▸ **Exercise**: Set down exactly, from the records below, the line with "Task: Open the GIF picker" through the line with "Given: Open the Fault Code Searching tool", and nothing else.
··· Source information
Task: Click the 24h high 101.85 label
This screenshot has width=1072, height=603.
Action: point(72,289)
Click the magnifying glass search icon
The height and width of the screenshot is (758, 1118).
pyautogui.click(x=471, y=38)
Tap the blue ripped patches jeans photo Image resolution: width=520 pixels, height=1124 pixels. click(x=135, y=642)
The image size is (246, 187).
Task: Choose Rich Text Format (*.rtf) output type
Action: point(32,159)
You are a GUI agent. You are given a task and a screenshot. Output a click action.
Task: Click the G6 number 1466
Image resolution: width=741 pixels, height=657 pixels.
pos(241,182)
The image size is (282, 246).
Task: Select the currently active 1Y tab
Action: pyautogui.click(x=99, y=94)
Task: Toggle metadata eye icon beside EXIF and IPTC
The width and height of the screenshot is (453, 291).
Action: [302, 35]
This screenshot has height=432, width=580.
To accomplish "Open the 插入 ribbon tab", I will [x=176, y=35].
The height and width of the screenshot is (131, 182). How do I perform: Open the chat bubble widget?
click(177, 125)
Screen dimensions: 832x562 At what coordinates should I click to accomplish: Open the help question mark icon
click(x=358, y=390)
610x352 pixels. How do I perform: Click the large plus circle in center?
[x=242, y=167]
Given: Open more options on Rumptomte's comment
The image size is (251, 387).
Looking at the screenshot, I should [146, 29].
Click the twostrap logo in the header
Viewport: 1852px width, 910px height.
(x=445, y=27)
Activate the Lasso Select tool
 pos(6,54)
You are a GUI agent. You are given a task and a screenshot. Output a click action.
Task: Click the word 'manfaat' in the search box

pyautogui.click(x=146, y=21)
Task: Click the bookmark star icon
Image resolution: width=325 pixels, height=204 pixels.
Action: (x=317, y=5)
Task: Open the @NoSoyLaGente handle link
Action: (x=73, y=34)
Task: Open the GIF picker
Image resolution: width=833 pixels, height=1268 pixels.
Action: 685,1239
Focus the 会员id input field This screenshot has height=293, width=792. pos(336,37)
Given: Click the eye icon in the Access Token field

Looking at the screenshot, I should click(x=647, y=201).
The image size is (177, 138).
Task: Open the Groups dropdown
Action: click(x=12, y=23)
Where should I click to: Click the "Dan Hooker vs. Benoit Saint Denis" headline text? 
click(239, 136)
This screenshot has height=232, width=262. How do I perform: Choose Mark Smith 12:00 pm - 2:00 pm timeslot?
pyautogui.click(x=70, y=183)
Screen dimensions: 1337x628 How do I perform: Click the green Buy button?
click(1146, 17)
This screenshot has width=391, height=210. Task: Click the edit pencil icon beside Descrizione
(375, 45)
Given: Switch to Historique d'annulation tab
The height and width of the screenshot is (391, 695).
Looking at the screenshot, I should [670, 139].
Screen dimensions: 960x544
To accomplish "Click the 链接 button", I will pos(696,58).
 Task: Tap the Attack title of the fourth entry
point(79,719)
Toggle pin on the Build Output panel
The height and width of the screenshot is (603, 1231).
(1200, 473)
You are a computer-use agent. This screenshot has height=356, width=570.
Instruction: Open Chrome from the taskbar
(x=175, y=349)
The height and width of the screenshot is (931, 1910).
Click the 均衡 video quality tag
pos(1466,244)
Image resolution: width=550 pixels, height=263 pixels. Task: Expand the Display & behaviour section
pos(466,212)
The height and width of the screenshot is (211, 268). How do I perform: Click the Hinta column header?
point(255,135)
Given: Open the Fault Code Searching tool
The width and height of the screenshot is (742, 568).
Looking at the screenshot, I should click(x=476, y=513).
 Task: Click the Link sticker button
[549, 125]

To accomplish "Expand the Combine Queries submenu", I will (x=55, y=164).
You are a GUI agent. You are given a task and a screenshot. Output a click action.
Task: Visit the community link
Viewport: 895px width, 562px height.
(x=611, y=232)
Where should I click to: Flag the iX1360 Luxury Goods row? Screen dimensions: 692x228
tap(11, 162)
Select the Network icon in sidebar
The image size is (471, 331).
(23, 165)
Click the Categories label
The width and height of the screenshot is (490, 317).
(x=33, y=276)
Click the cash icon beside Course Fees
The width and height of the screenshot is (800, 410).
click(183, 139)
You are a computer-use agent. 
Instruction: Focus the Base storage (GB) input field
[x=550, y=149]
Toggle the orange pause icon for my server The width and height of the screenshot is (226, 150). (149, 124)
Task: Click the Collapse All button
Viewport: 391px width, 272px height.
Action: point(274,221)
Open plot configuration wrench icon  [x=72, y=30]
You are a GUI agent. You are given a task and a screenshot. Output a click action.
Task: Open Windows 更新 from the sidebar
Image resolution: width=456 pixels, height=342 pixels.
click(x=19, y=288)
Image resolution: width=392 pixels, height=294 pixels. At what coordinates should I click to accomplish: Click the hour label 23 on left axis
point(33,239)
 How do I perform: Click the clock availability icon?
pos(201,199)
······
▸ **Task response**:
Task: Open the GIF picker
Image resolution: width=833 pixels, height=1268 pixels.
Action: 685,1239
Focus the 会员id input field This screenshot has height=293, width=792. pos(336,37)
Given: Click the eye icon in the Access Token field

Looking at the screenshot, I should click(x=647, y=201).
The image size is (177, 138).
Task: Open the Groups dropdown
Action: click(x=12, y=23)
Where should I click to: Click the "Dan Hooker vs. Benoit Saint Denis" headline text? 
click(239, 136)
This screenshot has height=232, width=262. How do I perform: Choose Mark Smith 12:00 pm - 2:00 pm timeslot?
pyautogui.click(x=70, y=183)
Screen dimensions: 1337x628 How do I perform: Click the green Buy button?
click(1146, 17)
This screenshot has width=391, height=210. Task: Click the edit pencil icon beside Descrizione
(375, 45)
Given: Switch to Historique d'annulation tab
The height and width of the screenshot is (391, 695).
Looking at the screenshot, I should [670, 139].
Screen dimensions: 960x544
To accomplish "Click the 链接 button", I will pos(696,58).
 Task: Tap the Attack title of the fourth entry
point(79,719)
Toggle pin on the Build Output panel
The height and width of the screenshot is (603, 1231).
(1200, 473)
You are a computer-use agent. This screenshot has height=356, width=570.
Instruction: Open Chrome from the taskbar
(x=175, y=349)
The height and width of the screenshot is (931, 1910).
Click the 均衡 video quality tag
pos(1466,244)
Image resolution: width=550 pixels, height=263 pixels. Task: Expand the Display & behaviour section
pos(466,212)
The height and width of the screenshot is (211, 268). How do I perform: Click the Hinta column header?
point(255,135)
Given: Open the Fault Code Searching tool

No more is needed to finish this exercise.